### AIM OF THE EXERCISE
Convert every line of the items below into a JSON list of strings with one string per line, omitting blank lines.

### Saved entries
..............................
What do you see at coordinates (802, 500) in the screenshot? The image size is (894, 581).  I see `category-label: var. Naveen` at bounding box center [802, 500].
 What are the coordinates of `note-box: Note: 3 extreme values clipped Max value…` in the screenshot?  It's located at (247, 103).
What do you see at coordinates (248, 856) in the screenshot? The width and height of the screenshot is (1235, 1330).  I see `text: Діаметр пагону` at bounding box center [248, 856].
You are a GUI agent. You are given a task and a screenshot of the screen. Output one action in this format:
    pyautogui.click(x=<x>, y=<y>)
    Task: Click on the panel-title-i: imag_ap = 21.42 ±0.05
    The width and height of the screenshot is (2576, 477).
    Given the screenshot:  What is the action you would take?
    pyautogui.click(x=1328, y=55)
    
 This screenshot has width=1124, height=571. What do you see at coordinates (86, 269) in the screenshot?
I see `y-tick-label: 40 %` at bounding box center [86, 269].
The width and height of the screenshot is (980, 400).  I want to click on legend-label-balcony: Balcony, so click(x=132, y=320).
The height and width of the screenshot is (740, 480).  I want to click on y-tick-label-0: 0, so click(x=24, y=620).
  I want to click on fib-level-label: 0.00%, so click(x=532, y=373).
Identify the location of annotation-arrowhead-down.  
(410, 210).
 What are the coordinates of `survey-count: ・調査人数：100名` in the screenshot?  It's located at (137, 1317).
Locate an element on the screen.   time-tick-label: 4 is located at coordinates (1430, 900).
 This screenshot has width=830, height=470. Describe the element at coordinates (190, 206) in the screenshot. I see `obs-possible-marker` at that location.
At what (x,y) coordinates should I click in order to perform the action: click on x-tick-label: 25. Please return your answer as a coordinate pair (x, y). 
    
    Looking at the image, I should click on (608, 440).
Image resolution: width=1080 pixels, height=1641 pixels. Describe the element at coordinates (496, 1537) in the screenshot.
..............................
### OUTPUT OF THE EXERCISE
[
  "What do you see at coordinates (802, 500) in the screenshot? The image size is (894, 581).  I see `category-label: var. Naveen` at bounding box center [802, 500].",
  " What are the coordinates of `note-box: Note: 3 extreme values clipped Max value…` in the screenshot?  It's located at (247, 103).",
  "What do you see at coordinates (248, 856) in the screenshot? The width and height of the screenshot is (1235, 1330).  I see `text: Діаметр пагону` at bounding box center [248, 856].",
  "You are a GUI agent. You are given a task and a screenshot of the screen. Output one action in this format:",
  "    pyautogui.click(x=<x>, y=<y>)",
  "    Task: Click on the panel-title-i: imag_ap = 21.42 ±0.05",
  "    The width and height of the screenshot is (2576, 477).",
  "    Given the screenshot:  What is the action you would take?",
  "    pyautogui.click(x=1328, y=55)",
  " This screenshot has width=1124, height=571. What do you see at coordinates (86, 269) in the screenshot?",
  "I see `y-tick-label: 40 %` at bounding box center [86, 269].",
  "The width and height of the screenshot is (980, 400).  I want to click on legend-label-balcony: Balcony, so click(x=132, y=320).",
  "The height and width of the screenshot is (740, 480).  I want to click on y-tick-label-0: 0, so click(x=24, y=620).",
  "  I want to click on fib-level-label: 0.00%, so click(x=532, y=373).",
  "Identify the location of annotation-arrowhead-down.  ",
  "(410, 210).",
  " What are the coordinates of `survey-count: ・調査人数：100名` in the screenshot?  It's located at (137, 1317).",
  "Locate an element on the screen.   time-tick-label: 4 is located at coordinates (1430, 900).",
  " This screenshot has width=830, height=470. Describe the element at coordinates (190, 206) in the screenshot. I see `obs-possible-marker` at that location.",
  "At what (x,y) coordinates should I click in order to perform the action: click on x-tick-label: 25. Please return your answer as a coordinate pair (x, y). ",
  "    Looking at the image, I should click on (608, 440).",
  "Image resolution: width=1080 pixels, height=1641 pixels. Describe the element at coordinates (496, 1537) in the screenshot."
]